Filipino Housekeepers in Maui Face Uncertain Future
Individuals of Filipino descent comprise about 70% of the local tourism labor union.
An article by the Associated Press (AP) recently explored the possibility that hotel workers on Maui, Hawaii, the majority of which are Filipino, might consider leaving the island in the aftermath of the devastating Lahaina wildfire.
According to the labor union UNITE HERE Local 5, which represents hotel, healthcare, and food service workers, about 70% of its membership is Filipino.
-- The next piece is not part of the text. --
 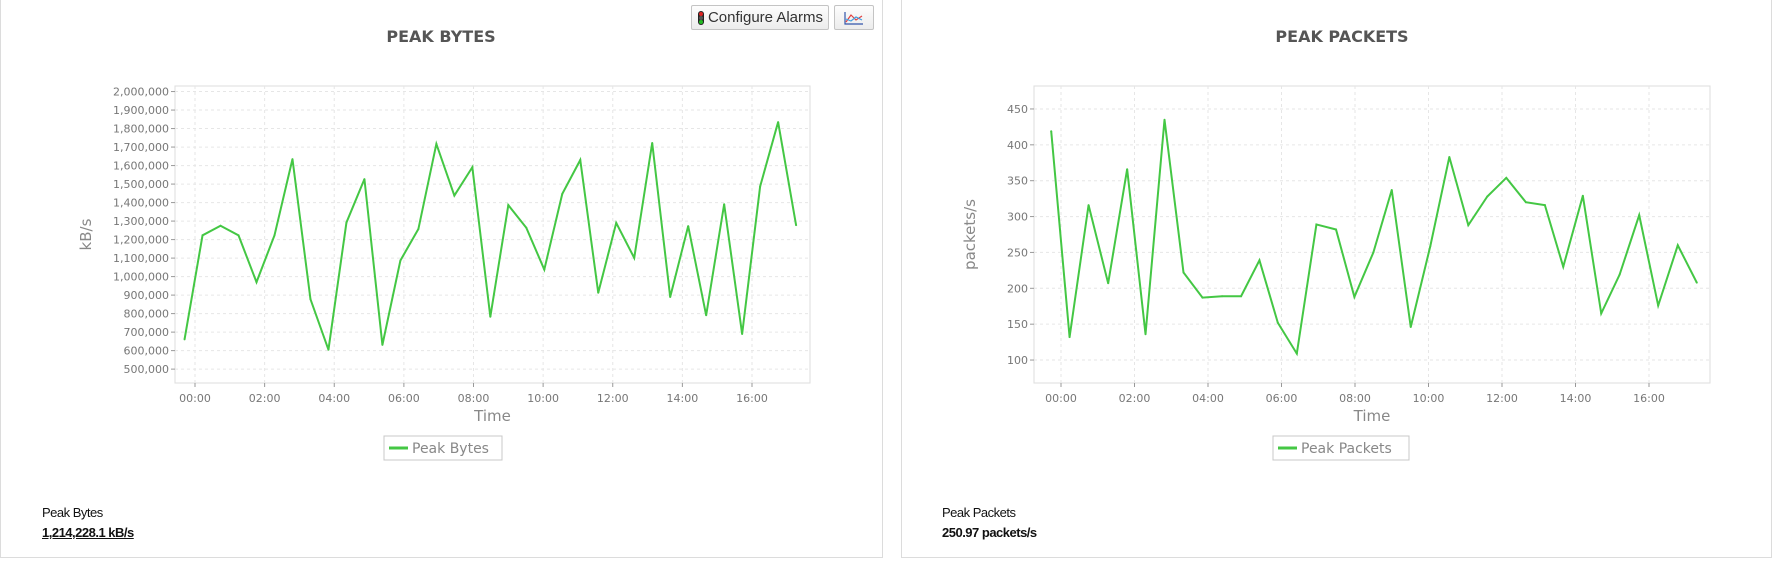 I want to click on y-tick-label: 1,200,000, so click(x=141, y=240).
Filipinos are the second-largest ethnic group on Maui, AP reports, and comprised 40% of Lahaina’s population before a deadly wildfire hit the town in early August.
Now, many of the region’s housekeepers, after having lost their Lahaina homes to the wildfire, are finding themselves living in hotels themselves and are asking themselves what the future holds.
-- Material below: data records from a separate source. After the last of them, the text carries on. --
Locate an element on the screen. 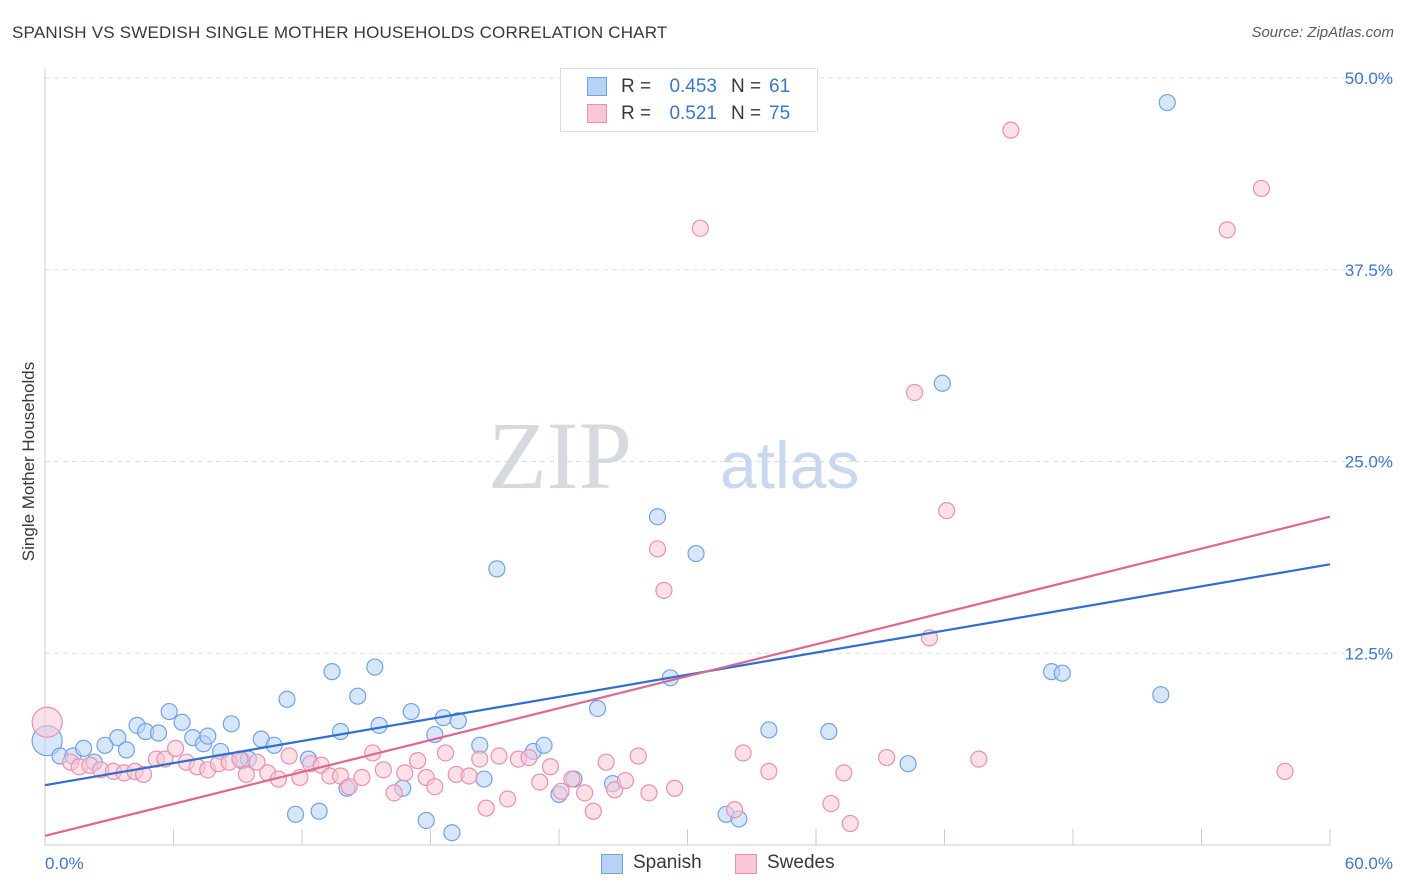  y-tick-label: 37.5% is located at coordinates (1369, 270).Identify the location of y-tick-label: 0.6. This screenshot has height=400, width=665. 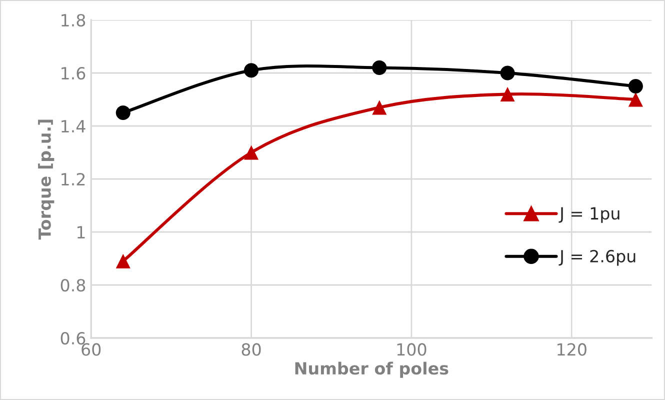
(73, 338).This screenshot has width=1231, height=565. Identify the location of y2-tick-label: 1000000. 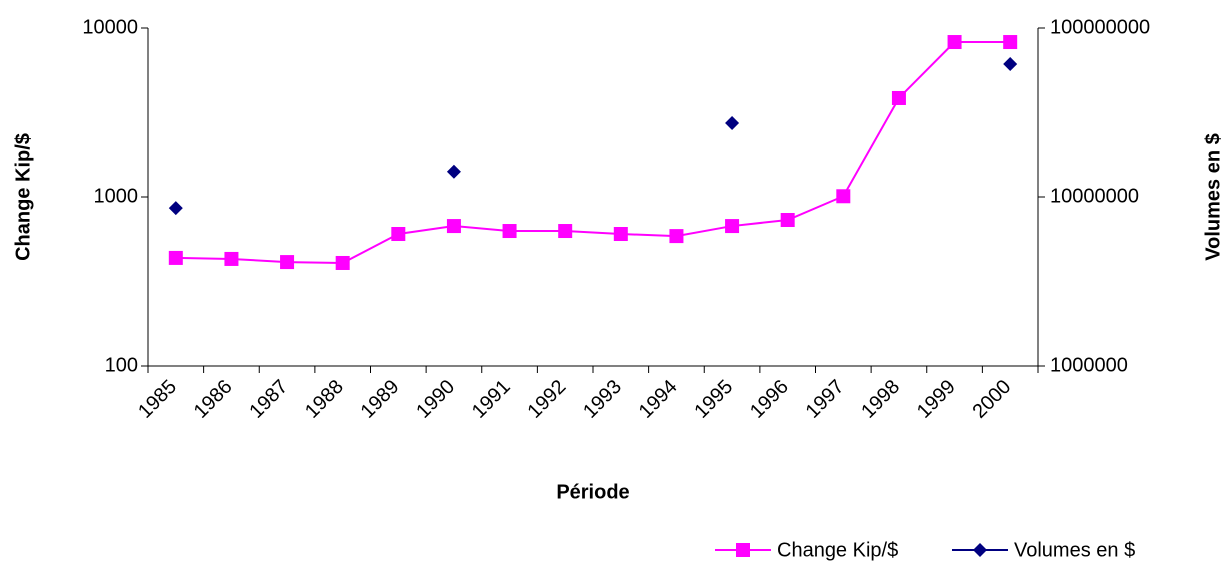
(1089, 365).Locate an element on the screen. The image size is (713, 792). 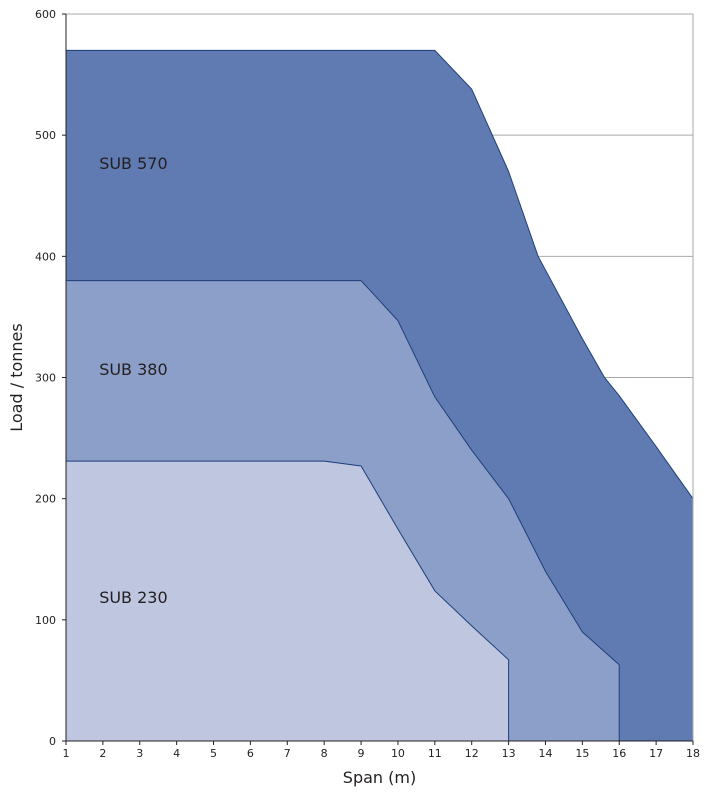
y-axis-title: Load / tonnes is located at coordinates (16, 377).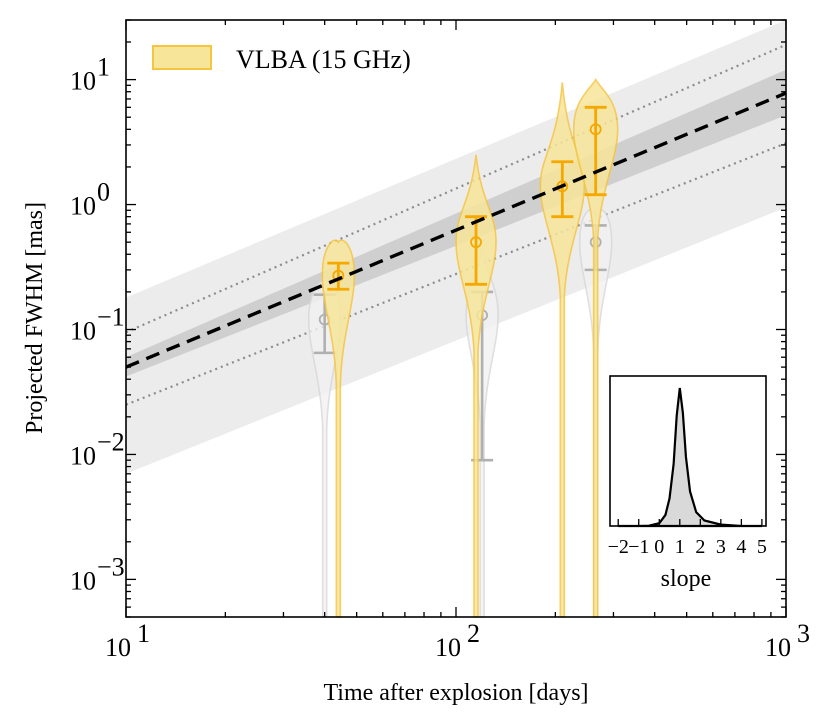 This screenshot has width=830, height=724. Describe the element at coordinates (721, 547) in the screenshot. I see `inset-tick-label-5: 3` at that location.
One such housekeeper of Filipino decent, according to AP, is 61-year-old Elsie Rosales, who is now staying with members of her family at the Sands of Kahana resort, where her 72-year-old sister, Evangeline Balintona, who also lost her Lahaina home, currently works as a housekeeper.
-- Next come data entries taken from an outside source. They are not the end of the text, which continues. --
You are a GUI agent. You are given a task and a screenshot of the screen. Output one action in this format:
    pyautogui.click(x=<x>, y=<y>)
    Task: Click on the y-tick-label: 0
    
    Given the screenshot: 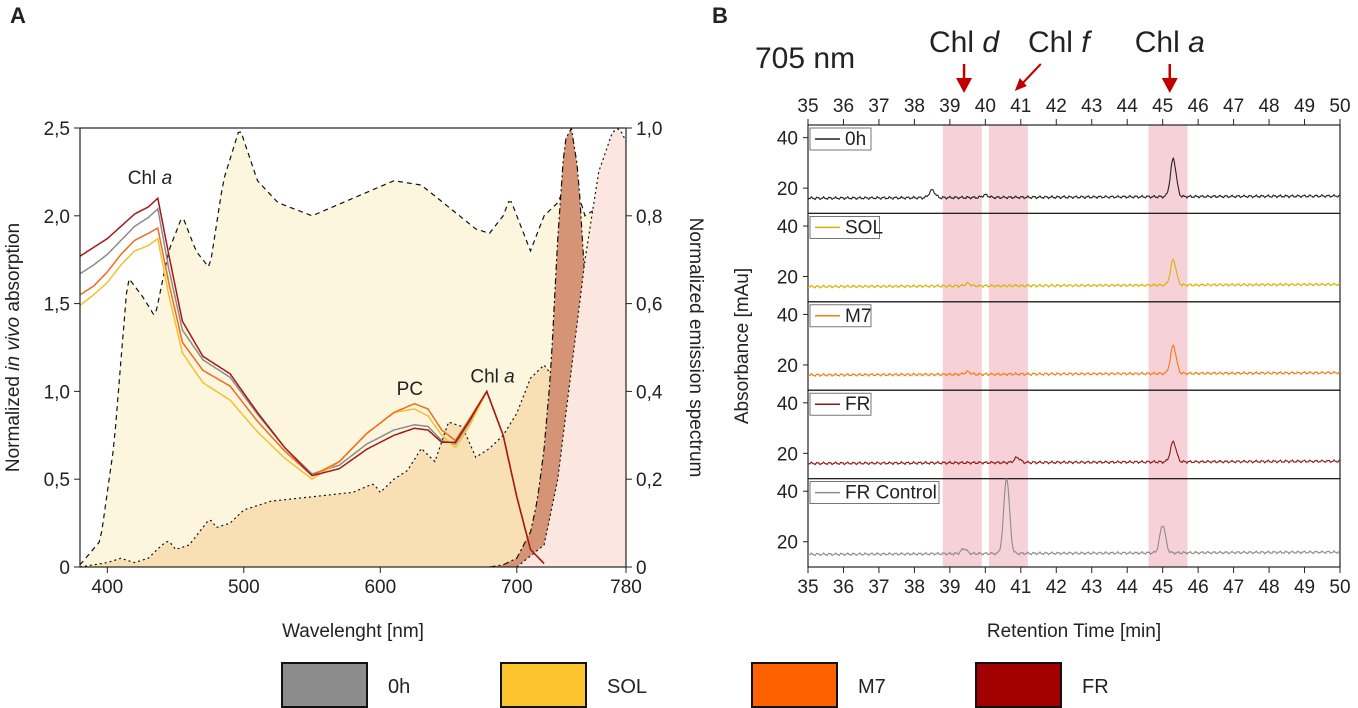 What is the action you would take?
    pyautogui.click(x=64, y=568)
    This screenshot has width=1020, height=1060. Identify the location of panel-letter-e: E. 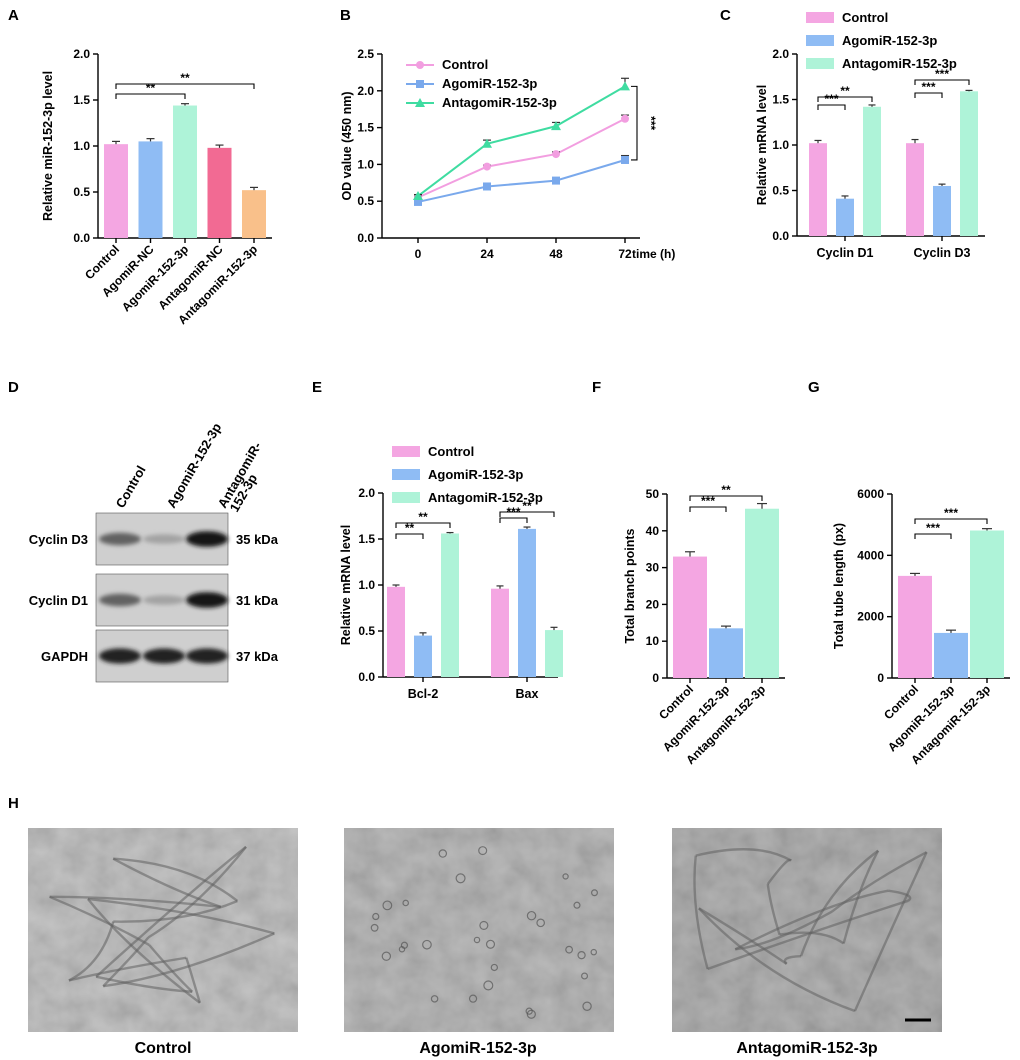
(317, 388). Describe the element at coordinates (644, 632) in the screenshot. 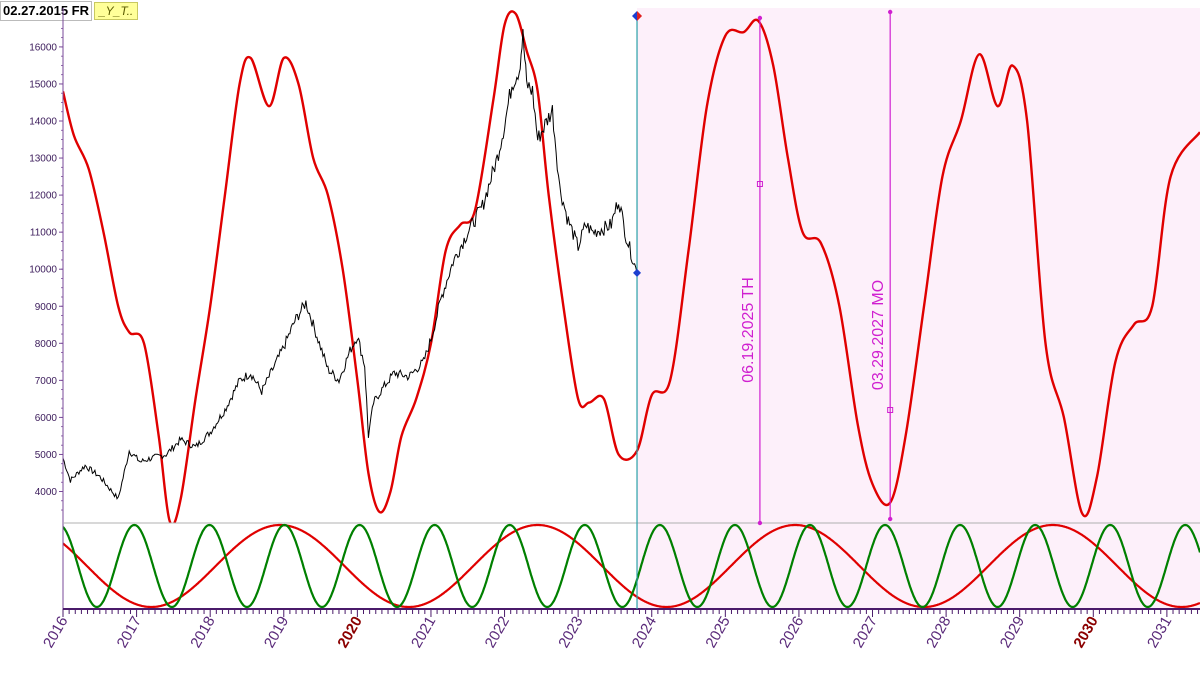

Rosales’ three sons don’t want her to sell her destroyed Lahaina property, but she is finding it difficult to think about rebuilding. Balintona is considering moving to Ilocos Norte, the family’s hometown in the Philippines, worried that the dwindling number of tourists, who have avoided Maui resorts since the wildfire, will mean the eventual loss of her job.
A number of hotels on the west coast of Maui will remain closed to tourists at least through the end of September, as lodging is being reserved for emergency disaster workers as well as displaced Lahaina residents.
Hawaii State Senator Gilbert Keith-Agaran, whose district includes the island of Maui, told AP that he would not be surprised to see Lahaina’s Filipinos leave the state for more affordable places, such as Las Vegas.
AP also discovered from longtime Lahaina residents a fear that, as wealthy real estate buyers purchase fire-ravished property to renovate, the “new” Lahaina that rises from its ashes won’t similarly embrace Filipinos and other ethnic groups who were the working backbone of the community.
“The new Lahaina should be the old Lahaina,” said Maui resident Alicia Kalepa. “Mixed culture.”
But Keith-Agaran, whose father came to Hawaii from the Philippines in 1946 to work on a plantation, expressed more hope, telling AP, “I think it’s hard to take the Filipinos out of the fabric of our community.”